▸ **EXERCISE BRIEF**
Begin at the line containing "Instruction: Click the" and retype each line through the end of the records exactly. Include nothing else and no pictures.

(Data extracted from a collection)
_____

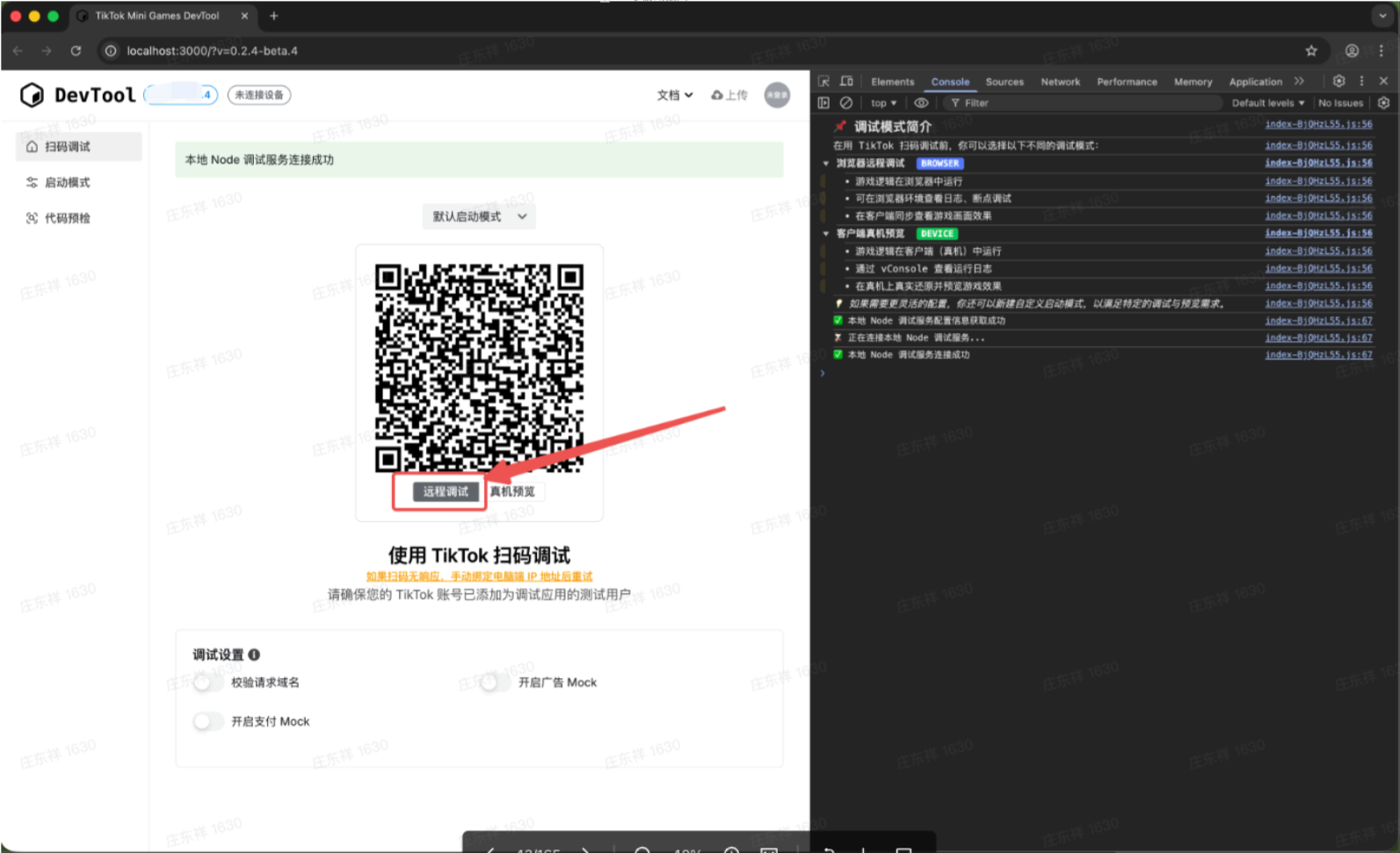Click the DevTool hexagon logo icon
The image size is (1400, 853).
(32, 95)
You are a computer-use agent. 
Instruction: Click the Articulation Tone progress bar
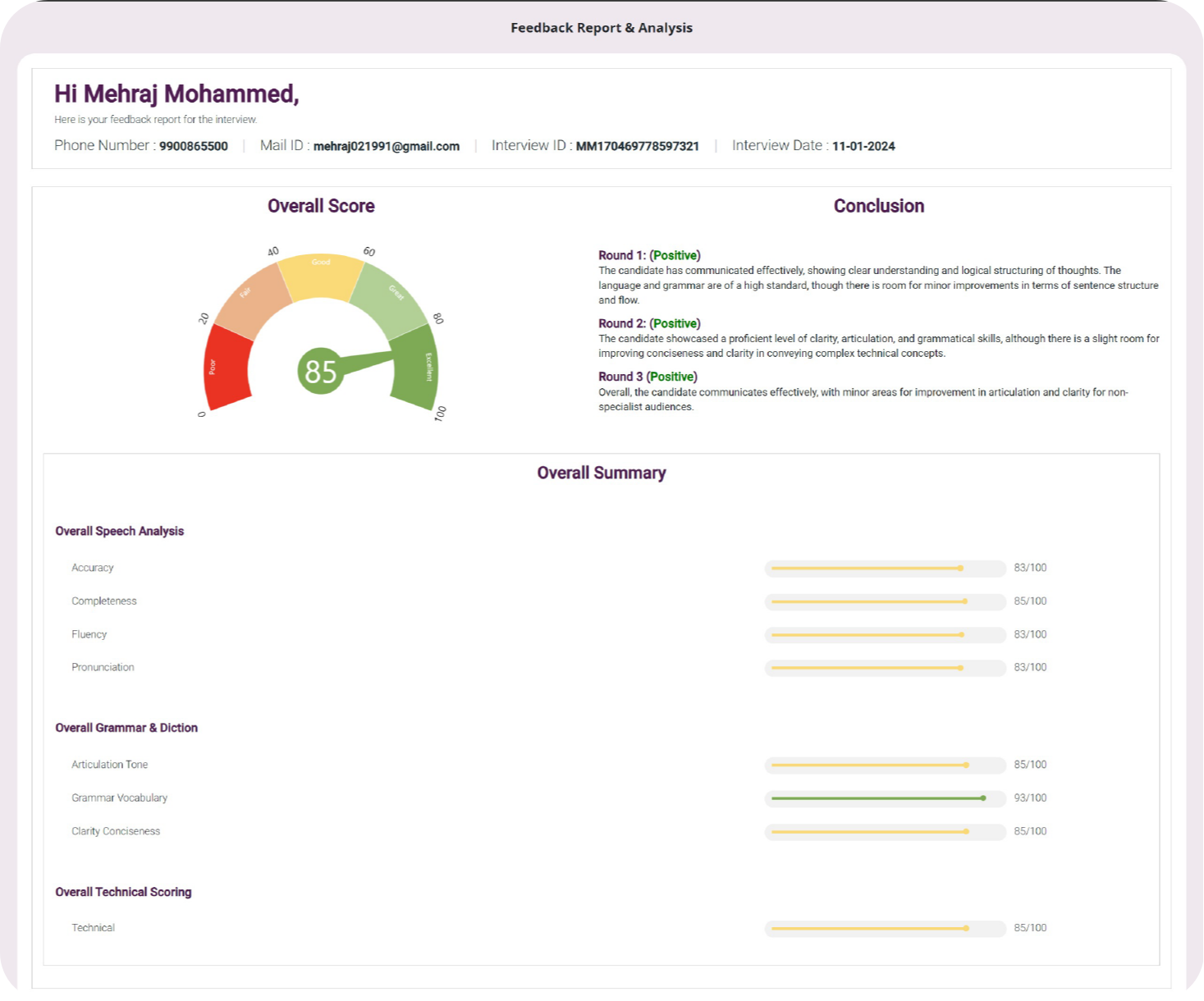click(885, 765)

_____

▸ **ANSWER FOR THE TASK**
Instruction: Click the Articulation Tone progress bar
click(885, 765)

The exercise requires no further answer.